======== Excerpt provided ========
If ignorance is bliss then the “60 Minutes” film studio must be the least blissful place on Earth.
Over the the last 44 years the iconic news show has uncovered more dirt than John Deere’s tractors, but in so doing it has scratched the luster of many well-known and respected individuals. Greg Mortenson recently got the treatment. He’s the author of “Three Cups of Tea” and the founder of the now-famous nonprofit that built girls schools in Pakistan and Afghanistan. Or maybe he didn’t, according to the show.
That was hard enough to take, but last week’s show was a shot across the bow for many of us who dared to believe in miracles. That particular show targeted Lance Armstrong, cancer survivor, seven-time winner of the Tour de France, philanthropist, founder of the Livestrong cancer foundation, toast of Texas and inspiration to legions of fans worldwide. Me included.
======== Data provided ========
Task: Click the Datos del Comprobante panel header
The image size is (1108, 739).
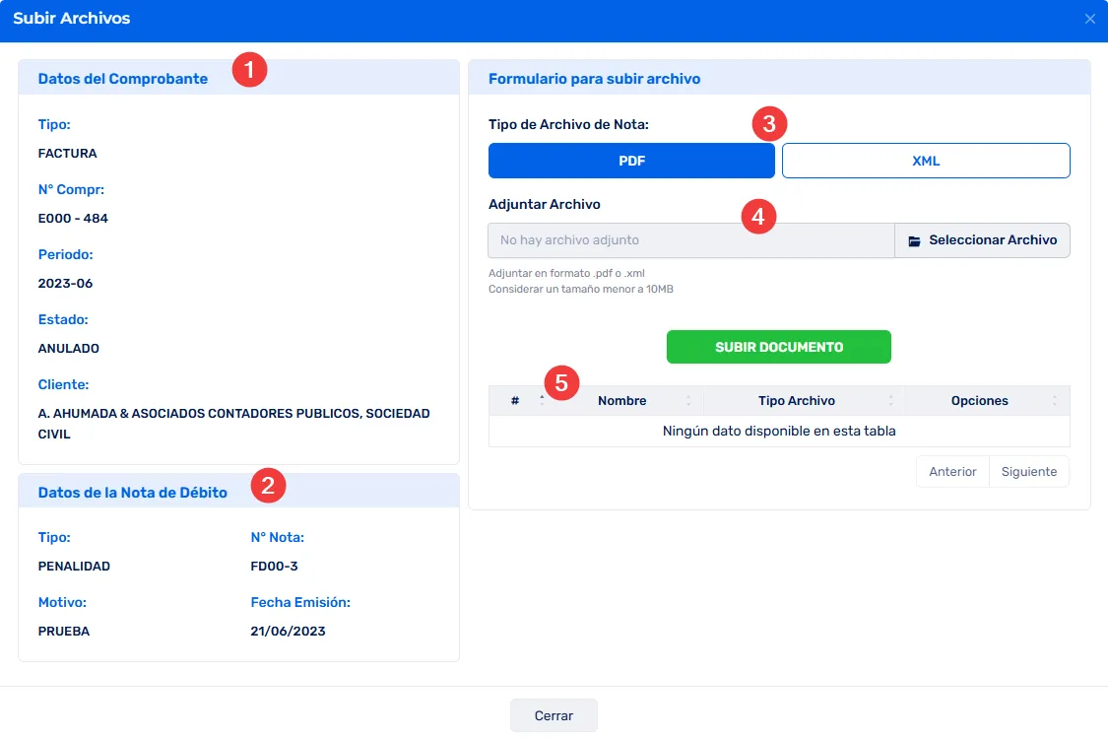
========
# [Task to complete]
Answer these questions from the piece on "60 Minutes":
1. For how many years has the news show been on the air?
2. What book did Greg Mortenson write?
3. How many times did Lance Armstrong win the Tour de France?

# [Exercise response]
1. 44 years.
2. "Three Cups of Tea."
3. Seven times.